# [Exercise instructions]
Output the data below exactly. Leave nothing out.

——————

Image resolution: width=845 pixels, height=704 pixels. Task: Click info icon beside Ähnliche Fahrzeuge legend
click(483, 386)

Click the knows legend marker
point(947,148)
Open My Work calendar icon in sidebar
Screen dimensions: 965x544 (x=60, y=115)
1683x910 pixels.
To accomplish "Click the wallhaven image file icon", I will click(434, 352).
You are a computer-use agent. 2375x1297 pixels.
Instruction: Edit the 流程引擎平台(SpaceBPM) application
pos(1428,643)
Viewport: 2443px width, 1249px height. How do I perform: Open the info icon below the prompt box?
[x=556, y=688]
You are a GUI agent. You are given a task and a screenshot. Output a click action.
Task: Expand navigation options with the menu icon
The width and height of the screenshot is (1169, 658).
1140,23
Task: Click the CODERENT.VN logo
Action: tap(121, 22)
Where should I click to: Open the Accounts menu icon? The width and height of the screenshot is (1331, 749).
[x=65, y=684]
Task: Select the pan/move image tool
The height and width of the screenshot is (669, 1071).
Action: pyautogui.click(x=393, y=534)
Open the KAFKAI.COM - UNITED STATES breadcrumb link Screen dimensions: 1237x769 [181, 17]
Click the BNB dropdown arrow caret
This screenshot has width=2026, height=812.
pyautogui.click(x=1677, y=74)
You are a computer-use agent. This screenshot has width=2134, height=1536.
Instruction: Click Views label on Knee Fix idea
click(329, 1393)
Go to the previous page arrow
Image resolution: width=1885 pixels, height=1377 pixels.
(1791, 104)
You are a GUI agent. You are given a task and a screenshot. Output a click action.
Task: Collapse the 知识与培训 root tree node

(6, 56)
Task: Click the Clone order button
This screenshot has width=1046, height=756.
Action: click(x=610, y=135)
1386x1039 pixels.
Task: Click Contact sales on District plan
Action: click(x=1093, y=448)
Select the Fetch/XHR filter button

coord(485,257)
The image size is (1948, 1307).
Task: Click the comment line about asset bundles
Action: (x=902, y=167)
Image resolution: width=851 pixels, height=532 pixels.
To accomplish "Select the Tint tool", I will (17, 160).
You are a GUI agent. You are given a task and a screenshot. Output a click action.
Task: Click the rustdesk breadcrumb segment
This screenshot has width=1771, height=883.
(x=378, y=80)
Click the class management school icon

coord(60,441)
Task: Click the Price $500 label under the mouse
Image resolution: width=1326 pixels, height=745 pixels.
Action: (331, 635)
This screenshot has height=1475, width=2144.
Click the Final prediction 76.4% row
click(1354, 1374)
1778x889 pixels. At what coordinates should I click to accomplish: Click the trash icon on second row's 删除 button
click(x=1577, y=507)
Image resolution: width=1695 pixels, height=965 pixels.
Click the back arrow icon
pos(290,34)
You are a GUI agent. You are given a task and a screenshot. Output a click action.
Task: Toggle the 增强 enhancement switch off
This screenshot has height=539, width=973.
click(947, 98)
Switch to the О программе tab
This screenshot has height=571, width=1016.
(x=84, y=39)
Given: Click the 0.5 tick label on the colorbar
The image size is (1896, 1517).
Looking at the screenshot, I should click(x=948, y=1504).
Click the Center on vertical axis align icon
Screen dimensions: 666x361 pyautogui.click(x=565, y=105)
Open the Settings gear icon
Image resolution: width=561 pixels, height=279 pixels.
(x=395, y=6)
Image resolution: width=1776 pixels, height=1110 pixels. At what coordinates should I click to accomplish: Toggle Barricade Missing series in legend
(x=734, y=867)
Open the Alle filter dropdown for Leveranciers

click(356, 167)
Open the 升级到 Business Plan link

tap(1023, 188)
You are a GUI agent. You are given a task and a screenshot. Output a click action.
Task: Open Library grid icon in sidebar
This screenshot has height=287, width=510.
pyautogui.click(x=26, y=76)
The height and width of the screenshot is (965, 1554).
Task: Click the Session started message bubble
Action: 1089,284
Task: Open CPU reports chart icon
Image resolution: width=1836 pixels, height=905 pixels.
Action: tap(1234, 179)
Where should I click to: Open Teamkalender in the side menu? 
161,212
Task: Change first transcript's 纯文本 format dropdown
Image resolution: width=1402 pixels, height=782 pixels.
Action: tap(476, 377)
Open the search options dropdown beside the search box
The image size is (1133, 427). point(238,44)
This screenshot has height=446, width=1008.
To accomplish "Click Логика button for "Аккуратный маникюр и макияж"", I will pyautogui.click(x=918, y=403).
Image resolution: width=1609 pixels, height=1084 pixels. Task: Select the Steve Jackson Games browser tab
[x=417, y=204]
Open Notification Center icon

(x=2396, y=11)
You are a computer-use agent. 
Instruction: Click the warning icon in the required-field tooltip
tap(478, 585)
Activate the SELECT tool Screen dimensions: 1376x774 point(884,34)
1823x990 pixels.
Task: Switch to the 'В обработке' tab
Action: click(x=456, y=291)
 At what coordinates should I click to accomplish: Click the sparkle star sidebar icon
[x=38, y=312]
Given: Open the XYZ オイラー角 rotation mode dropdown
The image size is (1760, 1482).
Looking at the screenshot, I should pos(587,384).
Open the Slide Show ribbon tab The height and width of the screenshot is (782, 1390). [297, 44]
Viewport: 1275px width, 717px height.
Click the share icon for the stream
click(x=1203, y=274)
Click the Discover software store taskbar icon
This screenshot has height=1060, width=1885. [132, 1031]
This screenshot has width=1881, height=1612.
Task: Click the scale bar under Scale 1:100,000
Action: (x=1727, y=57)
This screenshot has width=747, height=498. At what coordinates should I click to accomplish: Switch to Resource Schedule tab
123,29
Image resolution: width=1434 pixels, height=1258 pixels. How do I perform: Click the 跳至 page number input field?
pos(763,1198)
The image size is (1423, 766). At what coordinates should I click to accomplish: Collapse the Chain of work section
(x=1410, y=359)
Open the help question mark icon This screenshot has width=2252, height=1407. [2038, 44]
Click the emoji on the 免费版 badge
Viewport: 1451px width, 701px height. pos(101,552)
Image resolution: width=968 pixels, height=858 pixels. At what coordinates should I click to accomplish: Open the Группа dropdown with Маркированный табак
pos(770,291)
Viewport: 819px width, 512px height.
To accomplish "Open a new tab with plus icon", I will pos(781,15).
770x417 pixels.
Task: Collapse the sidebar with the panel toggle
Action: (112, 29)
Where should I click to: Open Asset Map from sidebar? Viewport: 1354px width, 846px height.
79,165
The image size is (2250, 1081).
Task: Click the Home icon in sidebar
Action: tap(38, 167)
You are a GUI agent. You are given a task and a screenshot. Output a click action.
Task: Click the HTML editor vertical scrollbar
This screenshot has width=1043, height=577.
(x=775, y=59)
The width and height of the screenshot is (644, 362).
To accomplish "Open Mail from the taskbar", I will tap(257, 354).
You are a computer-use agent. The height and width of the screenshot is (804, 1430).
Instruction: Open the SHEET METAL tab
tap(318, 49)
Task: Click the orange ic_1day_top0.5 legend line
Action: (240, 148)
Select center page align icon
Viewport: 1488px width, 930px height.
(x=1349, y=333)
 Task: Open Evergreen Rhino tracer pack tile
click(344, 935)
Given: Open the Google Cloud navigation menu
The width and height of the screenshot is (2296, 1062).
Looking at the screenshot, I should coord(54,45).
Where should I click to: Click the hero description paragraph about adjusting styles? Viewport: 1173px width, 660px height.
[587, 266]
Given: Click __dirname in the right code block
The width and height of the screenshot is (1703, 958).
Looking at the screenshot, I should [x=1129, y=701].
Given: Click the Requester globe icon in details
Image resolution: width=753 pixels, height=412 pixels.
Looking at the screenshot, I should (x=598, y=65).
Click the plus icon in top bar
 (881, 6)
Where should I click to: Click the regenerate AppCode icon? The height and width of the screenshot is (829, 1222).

——————

# [Answer area]
Image resolution: width=845 pixels, height=704 pixels. Task: Click info icon beside Ähnliche Fahrzeuge legend
click(483, 386)

Click the knows legend marker
point(947,148)
Open My Work calendar icon in sidebar
Screen dimensions: 965x544 (x=60, y=115)
1683x910 pixels.
To accomplish "Click the wallhaven image file icon", I will click(434, 352).
You are a computer-use agent. 2375x1297 pixels.
Instruction: Edit the 流程引擎平台(SpaceBPM) application
pos(1428,643)
Viewport: 2443px width, 1249px height. How do I perform: Open the info icon below the prompt box?
[x=556, y=688]
You are a GUI agent. You are given a task and a screenshot. Output a click action.
Task: Expand navigation options with the menu icon
The width and height of the screenshot is (1169, 658).
1140,23
Task: Click the CODERENT.VN logo
Action: tap(121, 22)
Where should I click to: Open the Accounts menu icon? The width and height of the screenshot is (1331, 749).
[x=65, y=684]
Task: Select the pan/move image tool
The height and width of the screenshot is (669, 1071).
Action: pyautogui.click(x=393, y=534)
Open the KAFKAI.COM - UNITED STATES breadcrumb link Screen dimensions: 1237x769 [181, 17]
Click the BNB dropdown arrow caret
This screenshot has width=2026, height=812.
pyautogui.click(x=1677, y=74)
You are a computer-use agent. This screenshot has width=2134, height=1536.
Instruction: Click Views label on Knee Fix idea
click(329, 1393)
Go to the previous page arrow
Image resolution: width=1885 pixels, height=1377 pixels.
(1791, 104)
You are a GUI agent. You are given a task and a screenshot. Output a click action.
Task: Collapse the 知识与培训 root tree node

(6, 56)
Task: Click the Clone order button
This screenshot has width=1046, height=756.
Action: click(x=610, y=135)
1386x1039 pixels.
Task: Click Contact sales on District plan
Action: click(x=1093, y=448)
Select the Fetch/XHR filter button

coord(485,257)
The image size is (1948, 1307).
Task: Click the comment line about asset bundles
Action: (x=902, y=167)
Image resolution: width=851 pixels, height=532 pixels.
To accomplish "Select the Tint tool", I will (17, 160).
You are a GUI agent. You are given a task and a screenshot. Output a click action.
Task: Click the rustdesk breadcrumb segment
This screenshot has width=1771, height=883.
(x=378, y=80)
Click the class management school icon

coord(60,441)
Task: Click the Price $500 label under the mouse
Image resolution: width=1326 pixels, height=745 pixels.
Action: (331, 635)
This screenshot has height=1475, width=2144.
Click the Final prediction 76.4% row
click(1354, 1374)
1778x889 pixels. At what coordinates should I click to accomplish: Click the trash icon on second row's 删除 button
click(x=1577, y=507)
Image resolution: width=1695 pixels, height=965 pixels.
Click the back arrow icon
pos(290,34)
You are a GUI agent. You are given a task and a screenshot. Output a click action.
Task: Toggle the 增强 enhancement switch off
This screenshot has height=539, width=973.
click(947, 98)
Switch to the О программе tab
This screenshot has height=571, width=1016.
(x=84, y=39)
Given: Click the 0.5 tick label on the colorbar
The image size is (1896, 1517).
Looking at the screenshot, I should click(x=948, y=1504).
Click the Center on vertical axis align icon
Screen dimensions: 666x361 pyautogui.click(x=565, y=105)
Open the Settings gear icon
Image resolution: width=561 pixels, height=279 pixels.
(x=395, y=6)
Image resolution: width=1776 pixels, height=1110 pixels. At what coordinates should I click to accomplish: Toggle Barricade Missing series in legend
(x=734, y=867)
Open the Alle filter dropdown for Leveranciers

click(356, 167)
Open the 升级到 Business Plan link

tap(1023, 188)
You are a GUI agent. You are given a task and a screenshot. Output a click action.
Task: Open Library grid icon in sidebar
This screenshot has height=287, width=510.
pyautogui.click(x=26, y=76)
The height and width of the screenshot is (965, 1554).
Task: Click the Session started message bubble
Action: 1089,284
Task: Open CPU reports chart icon
Image resolution: width=1836 pixels, height=905 pixels.
Action: tap(1234, 179)
Where should I click to: Open Teamkalender in the side menu? 
161,212
Task: Change first transcript's 纯文本 format dropdown
Image resolution: width=1402 pixels, height=782 pixels.
Action: tap(476, 377)
Open the search options dropdown beside the search box
The image size is (1133, 427). point(238,44)
This screenshot has height=446, width=1008.
To accomplish "Click Логика button for "Аккуратный маникюр и макияж"", I will pyautogui.click(x=918, y=403).
Image resolution: width=1609 pixels, height=1084 pixels. Task: Select the Steve Jackson Games browser tab
[x=417, y=204]
Open Notification Center icon

(x=2396, y=11)
You are a computer-use agent. 
Instruction: Click the warning icon in the required-field tooltip
tap(478, 585)
Activate the SELECT tool Screen dimensions: 1376x774 point(884,34)
1823x990 pixels.
Task: Switch to the 'В обработке' tab
Action: click(x=456, y=291)
 At what coordinates should I click to accomplish: Click the sparkle star sidebar icon
[x=38, y=312]
Given: Open the XYZ オイラー角 rotation mode dropdown
The image size is (1760, 1482).
Looking at the screenshot, I should pos(587,384).
Open the Slide Show ribbon tab The height and width of the screenshot is (782, 1390). [297, 44]
Viewport: 1275px width, 717px height.
Click the share icon for the stream
click(x=1203, y=274)
Click the Discover software store taskbar icon
This screenshot has height=1060, width=1885. [132, 1031]
This screenshot has width=1881, height=1612.
Task: Click the scale bar under Scale 1:100,000
Action: (x=1727, y=57)
This screenshot has width=747, height=498. At what coordinates should I click to accomplish: Switch to Resource Schedule tab
123,29
Image resolution: width=1434 pixels, height=1258 pixels. How do I perform: Click the 跳至 page number input field?
pos(763,1198)
The image size is (1423, 766). At what coordinates should I click to accomplish: Collapse the Chain of work section
(x=1410, y=359)
Open the help question mark icon This screenshot has width=2252, height=1407. [2038, 44]
Click the emoji on the 免费版 badge
Viewport: 1451px width, 701px height. pos(101,552)
Image resolution: width=968 pixels, height=858 pixels. At what coordinates should I click to accomplish: Open the Группа dropdown with Маркированный табак
pos(770,291)
Viewport: 819px width, 512px height.
To accomplish "Open a new tab with plus icon", I will pos(781,15).
770x417 pixels.
Task: Collapse the sidebar with the panel toggle
Action: (112, 29)
Where should I click to: Open Asset Map from sidebar? Viewport: 1354px width, 846px height.
79,165
The image size is (2250, 1081).
Task: Click the Home icon in sidebar
Action: tap(38, 167)
You are a GUI agent. You are given a task and a screenshot. Output a click action.
Task: Click the HTML editor vertical scrollbar
This screenshot has width=1043, height=577.
(x=775, y=59)
The width and height of the screenshot is (644, 362).
To accomplish "Open Mail from the taskbar", I will tap(257, 354).
You are a computer-use agent. The height and width of the screenshot is (804, 1430).
Instruction: Open the SHEET METAL tab
tap(318, 49)
Task: Click the orange ic_1day_top0.5 legend line
Action: (240, 148)
Select center page align icon
Viewport: 1488px width, 930px height.
(x=1349, y=333)
 Task: Open Evergreen Rhino tracer pack tile
click(344, 935)
Given: Open the Google Cloud navigation menu
The width and height of the screenshot is (2296, 1062).
Looking at the screenshot, I should coord(54,45).
Where should I click to: Click the hero description paragraph about adjusting styles? Viewport: 1173px width, 660px height.
[587, 266]
Given: Click __dirname in the right code block
The width and height of the screenshot is (1703, 958).
Looking at the screenshot, I should [x=1129, y=701].
Given: Click the Requester globe icon in details
Image resolution: width=753 pixels, height=412 pixels.
Looking at the screenshot, I should (x=598, y=65).
Click the plus icon in top bar
 (881, 6)
Where should I click to: Click the regenerate AppCode icon? The height and width of the screenshot is (829, 1222).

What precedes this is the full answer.